What followed was five months of her ghosting me, not returning texts or calls. Eventually she did respond to me, only to say that I had ruined her party by debating with her via text and had embarrassed her by bringing the issue up at the table.

Looking back, I acknowledge that maybe I should have asked to speak with her in private instead of bringing the issue up at the table. At the same time, she could have asked to speak with me in private, or had responded to my text with a clear answer of whether she wanted me at the party or not. But she didn’t, because she expected everything to go exactly the way she wanted on the day of her party, with no issues or misunderstandings.

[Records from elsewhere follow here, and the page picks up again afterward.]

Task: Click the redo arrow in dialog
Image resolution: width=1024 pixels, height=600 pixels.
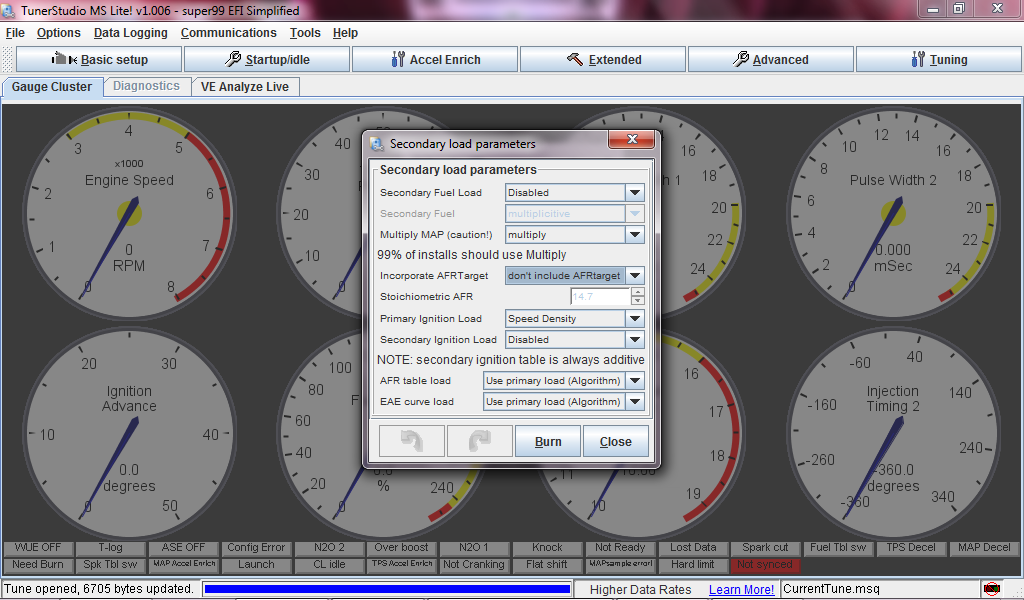Action: 479,441
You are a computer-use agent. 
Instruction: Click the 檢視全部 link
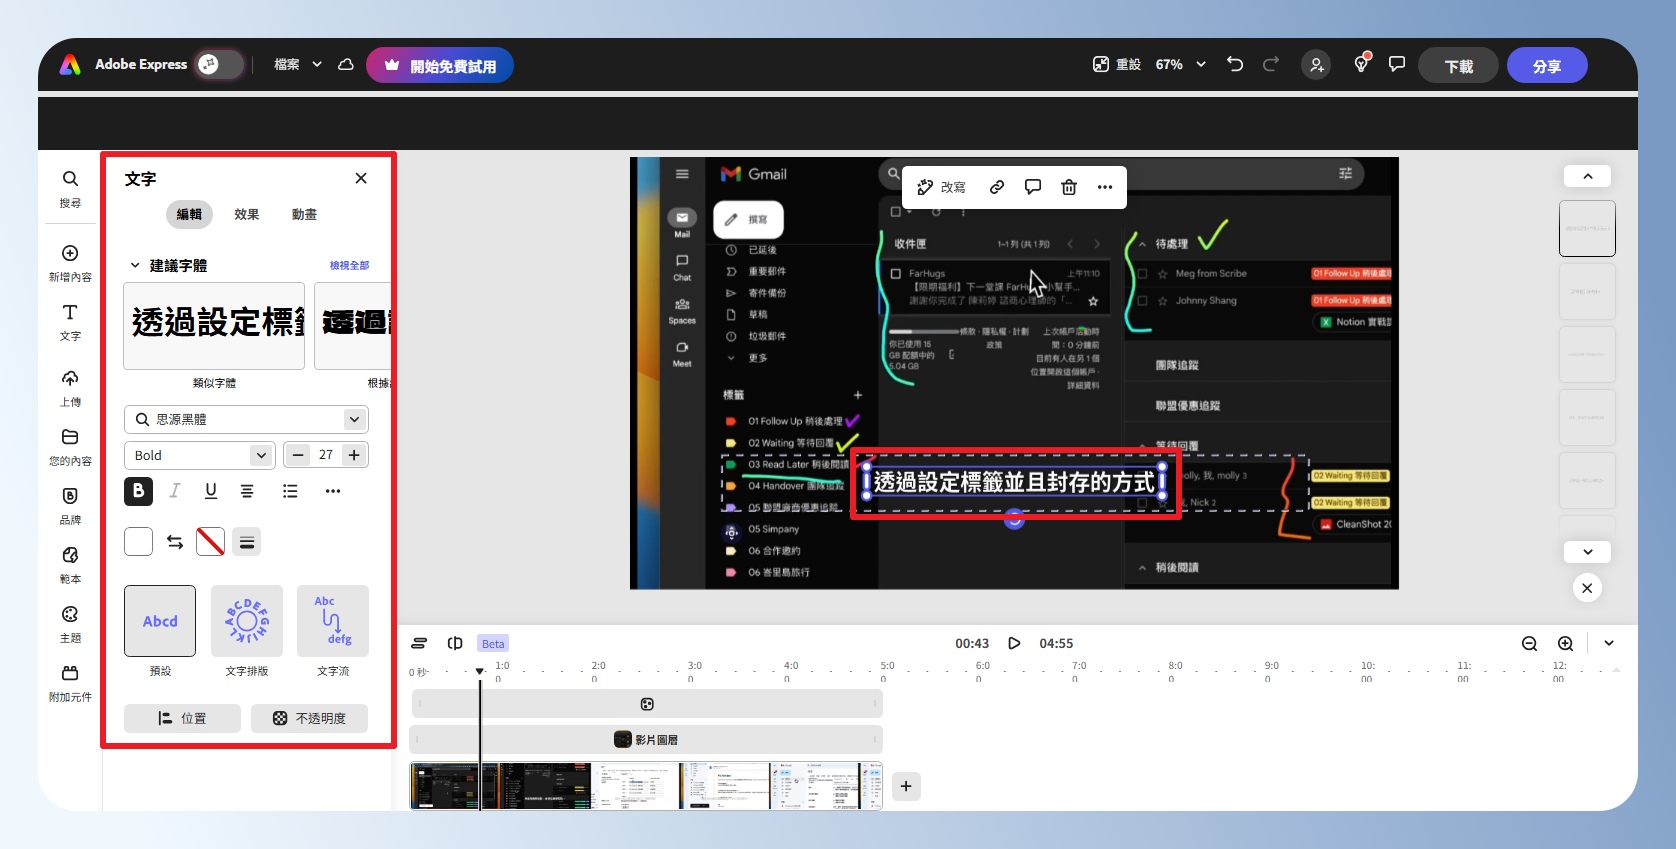tap(349, 266)
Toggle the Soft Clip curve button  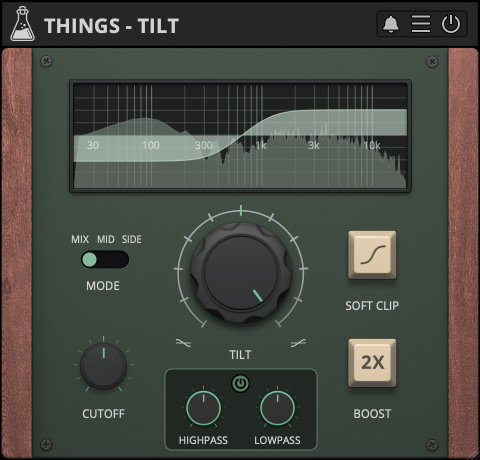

By avoiding addressing the issues and by expecting everything to be perfect, she ended up lamenting over what the party was not, rather than enjoying the positives, like the fact that all her friends got her amazing gifts, a dear friend of hers flew in from Arizona, she had a delicious dinner at a reputable Thai restaurant in New York, a scrumptious cake and a singing session in a Karaoke bar afterward.

I understand that everyone sees things differently, and I’m not saying she didn’t have a right to be upset. I can even understand if she needed a few days or weeks at most to process things. But to lie and then go months without talking to someone over a misunderstanding like this just comes across as tedious to me. Rather than quickly addressing the misunderstanding and enjoying her party, she chose to dwell on two issues that she could have easily resolved by speaking up and failed to cherish all of the wonderful things about her party.

Some of you may say that I should understand that it’s not easy for people to speak up. While I acknowledge that, this was someone who always judged others when they remained silent, saying things like, ‘You should have said something when she insulted you like that,’ or ‘I can’t believe she stayed with that guy after the way he treated her and did not speak up for herself.’ As a result, I feel less sympathetic toward her on that note.

To get back on track to my original message here, I am saying that people need to realize that just because it’s your special day, it does not entitle you to pure perfection. You are not a prince or princess, and even they do not have perfect days on their birthdays, because we are all human at the end of the day. Expecting perfection is the perfect recipe for setting yourself up for disaster.

Instead, I find it’s best to be grateful for what you do have, as there are many people out there that never come close to what you have. There are many people who spend their entire lives, including birthdays, living on the streets, stuck in abusive situations, sick with severe, incurable diseases, and dealing with sick relatives or horrible financial situations, and the list goes on and on.

I often find that people who act like this do so out of insecurity, thinking that they have failed themselves on their big day and are not special or deserving of love or anything good.

This couldn’t be farther from the truth. As I said before, we are all human and prone to error. Another way to look at things is to remember that imperfections on your birthday are a reminder that you are still alive. That you’ve made it another year and can enjoy the good of life just as much as the bad, with all the precious, fun, exciting, crazy, memorable and beautiful experiences it has to offer, all wrapped up in one present for you.

So, if your birthday is coming up, I wish you a wonderful, happy and safe special day…but not a perfect one! Thank you.